** start of Text provided **
The Electrophysics CT-33 Moisture Meter

I’ve always been a big proponent of boat owners, and more importantly boat buyers, owning a moisture meter. I don’t suggest this because I want every DIY boater to think they are a surveyor, or to try and circumvent the surveying process, that is not my point at all. I suggest it because in all seriousness the meter above paid for its self the first time I used it to rule out just one boat. Essentially, a survey for 30+ footer can run $600.00 or more these days and whether or not the boat passes you pay the surveyor the $600.00+.

More often than not you find a boat and it looks great on paper and on Yachtworld.com. You then meet the broker, bring your spouse and you both get an extreme case of boat buyers lust. “She’s just perfect!” Your heart gets racing and you begin to imagine how much fun it will be to own her. But wait a minute, she looks great on the surface but what’s underneath? Is she in need of hidden big $$$ repairs?

Any good and reputable broker should offer to bring along a moisture meter, if not just ask. Sadly though many less helpful or thorough brokers claim they don’t have one or don’t know how to use one. More often than not they don’t actually own one. This to me is like going to a family practice doc who does not own a stethoscope. If this is the case … well.. your choice? I know many good brokers, who have meters, and who go over the deck and cored hull before even listing a boat. Ask all the questions! If you don’t ask them, you won’t get any answers.

So what can you do to protect your self from paying for surveys on boats with saturated decks or hull core? Buy an Electrophysics CT-33, or its sister meter the J.R. Overseas GRP-33, read this blog and the manual, do a Google search of “moisture meters for fiberglass” and then go for it.

When we bought our current boat I looked at over 50 boats, meter in hand. It did not take me long to rule many of them out due to severe moisture issues. Many times I would not even involve the broker and instead would do a drive by, find a ladder, and at least circle the chain plates and deck fittings near the rail. I don’t suggest boarding any boat without a broker, I didn’t just leaned the ladder up and did some cursory checking, I have been able to rule out many boats this way without wasting a brokers time. Heck on many “drive by’s” I never even had to get out of the car! I saw some nice boats and some basket cases but unfortunately some had some really hidden deck problems even though they were in good cosmetic condition.
** end of Text provided **
** start of Recorded data **
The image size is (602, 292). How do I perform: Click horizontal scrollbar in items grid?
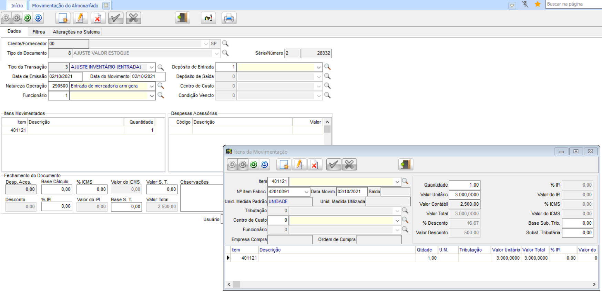(411, 284)
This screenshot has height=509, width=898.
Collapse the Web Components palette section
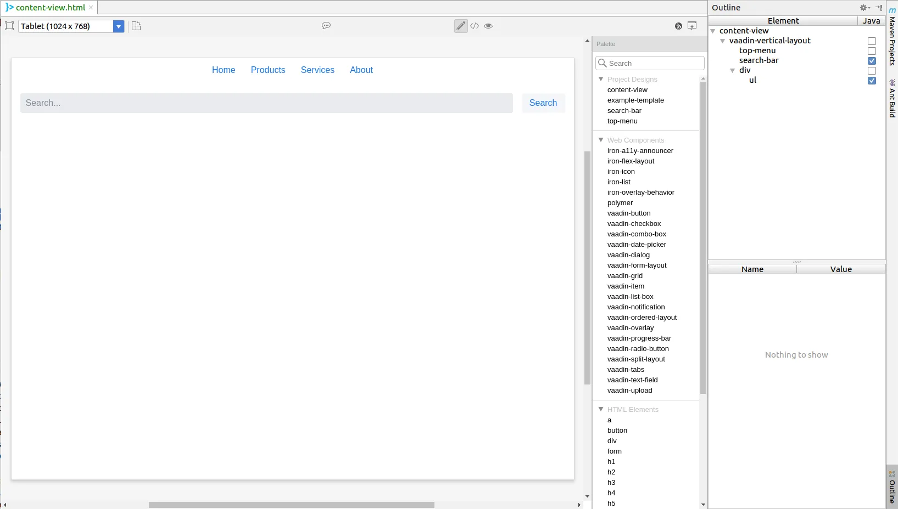601,140
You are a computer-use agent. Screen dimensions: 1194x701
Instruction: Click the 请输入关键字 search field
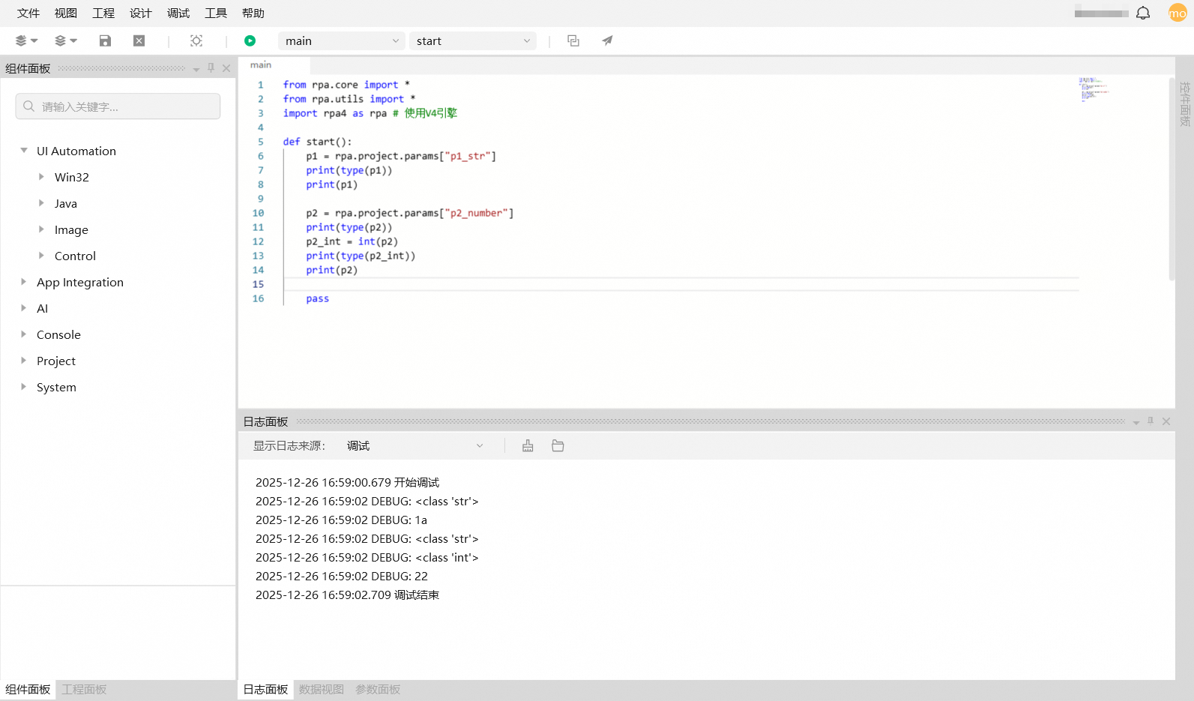118,106
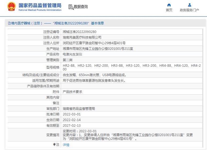This screenshot has width=207, height=150.
Task: Click the 型号规格 row label
Action: point(53,67)
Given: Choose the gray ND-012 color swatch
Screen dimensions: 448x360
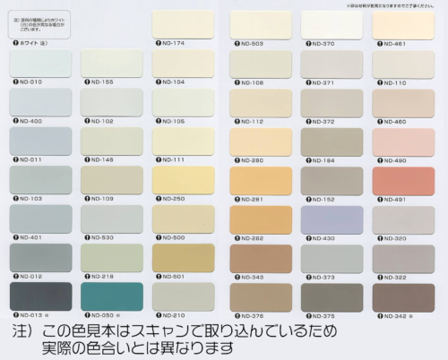Looking at the screenshot, I should pyautogui.click(x=41, y=258).
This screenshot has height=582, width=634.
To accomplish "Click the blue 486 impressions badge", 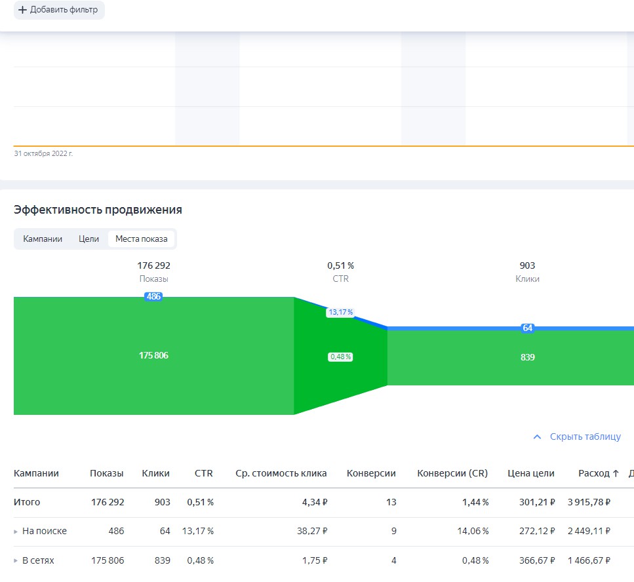I will point(153,296).
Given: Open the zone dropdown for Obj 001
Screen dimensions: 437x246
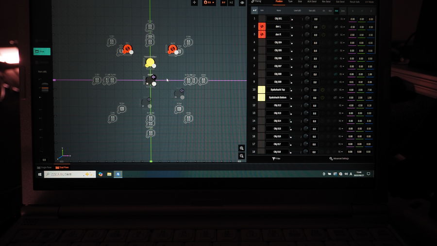Looking at the screenshot, I should tap(342, 19).
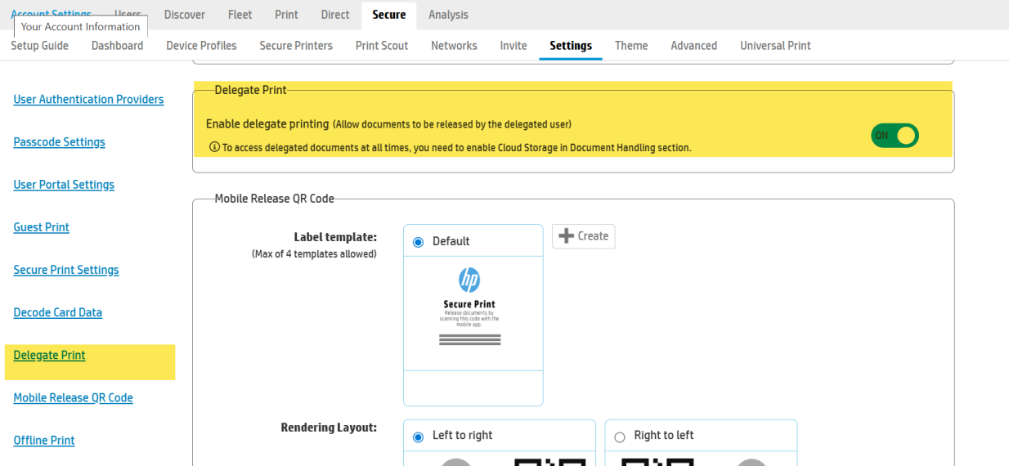The height and width of the screenshot is (466, 1009).
Task: Open Decode Card Data link
Action: (58, 312)
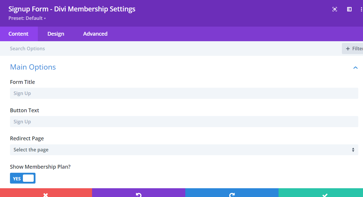The image size is (363, 197).
Task: Switch to the Design tab
Action: point(55,34)
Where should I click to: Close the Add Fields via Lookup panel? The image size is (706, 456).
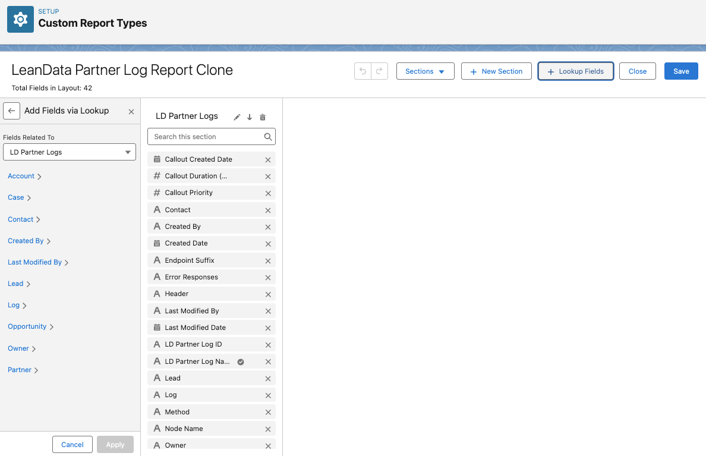click(x=131, y=111)
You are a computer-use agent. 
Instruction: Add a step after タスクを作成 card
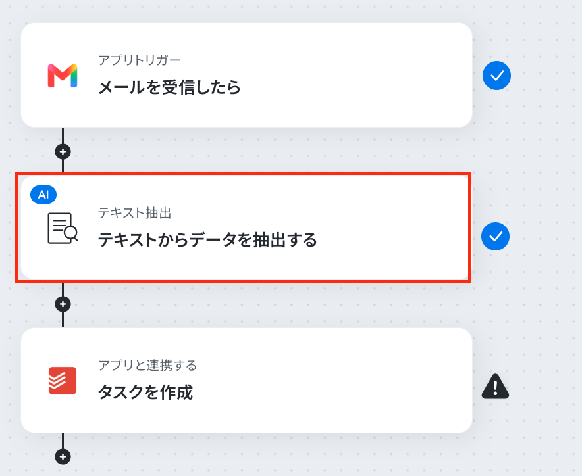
** end of Recorded data **
• Written request 1:
Answer these questions using the moisture meter post.
(a) How much can a survey for a boat over 30 feet cost?
(b) Which meter is named as the sister meter of the Electrophysics CT-33?
(c) How many boats did the writer look at before buying the current boat?
• Written request 2: Write the next part of the moisture meter post, picking up after its final sentence.
The material has no connection to the moisture meter post.

• Written response 1:
(a) $600.00 or more.
(b) The J.R. Overseas GRP-33.
(c) Over 50.

• Written response 2:
The CT-33 is sold by Electrophysics in Canada currently sells for $160.00 and you’ll need a calibration block for another $10.00. The US distributor, J.R. Overseas, has an exclusive deal for all US sales and they sell a meter that is slightly altered, has different scale graphics but that is essentially a very similar meter. The J.R. Overseas GRP-33 sells for $325.00. The CT-33 sells for less.

Electrophysics CT-33 (LINK)

This photo shows the first thing to do when you turn it on. Simply flip it on and hold it vertically in mid air. The needle should read zero. This is an initial calibrations check.

Please DO NOT buy a moisture meter if your intent is to circumvent the survey process. To master the use of one takes time and should be used with soundings, something many DIY’s don’t have the ear for and other measures to cross check the moisture meters findings.. Using one to rule in boats that may be a good candidate for a survey or to rule out boats that have a pegged meter all over is fine and can save you money.

CT-33, Copper Plated Calibration Block & Acrylic Spacer

In this photo you can see the meter the copper faced calibration block and the acrylic spacer. These two items are used to calibrate the device. Though you will likely never need to calibrate it, the check takes just a few seconds to confirm the calibration is within spec.



Copper Calibration Block

In this photo the calibration block is laying with the copper face down and away from the meter. This face down orientation is what you use when checking the calibration

Calibration Plate & Spacer

Next the acrylic spacer is placed over the calibration block and it’s ready for you to set the meter on. The meter can’t see beyond the copper so it does not really matter where you set it to check the calibration. You can even set it on a saturated deck if you wish..



Testing The Calibration

When the meter is placed atop the spacer and copper faced calibration block the meter should read exactly 14%. My camera was slightly off center but the meter does read spot on when you are directly over it.

So if the meter reads zero when holding it in mid air and 14% when placed atop the calibration block and spacer it’s ready to use and in perfect calibration.

Test Panel & Meter

In order to display how the meter works I chose to use a known dry chunk of deck skin I had lying around. The deck skin is made of sandwiched balsa and is quite typical of most hull and or deck construction. This piece actually came off of a Maine built Downeast style boat but sandwiched balsa is fairly straight forward stuff.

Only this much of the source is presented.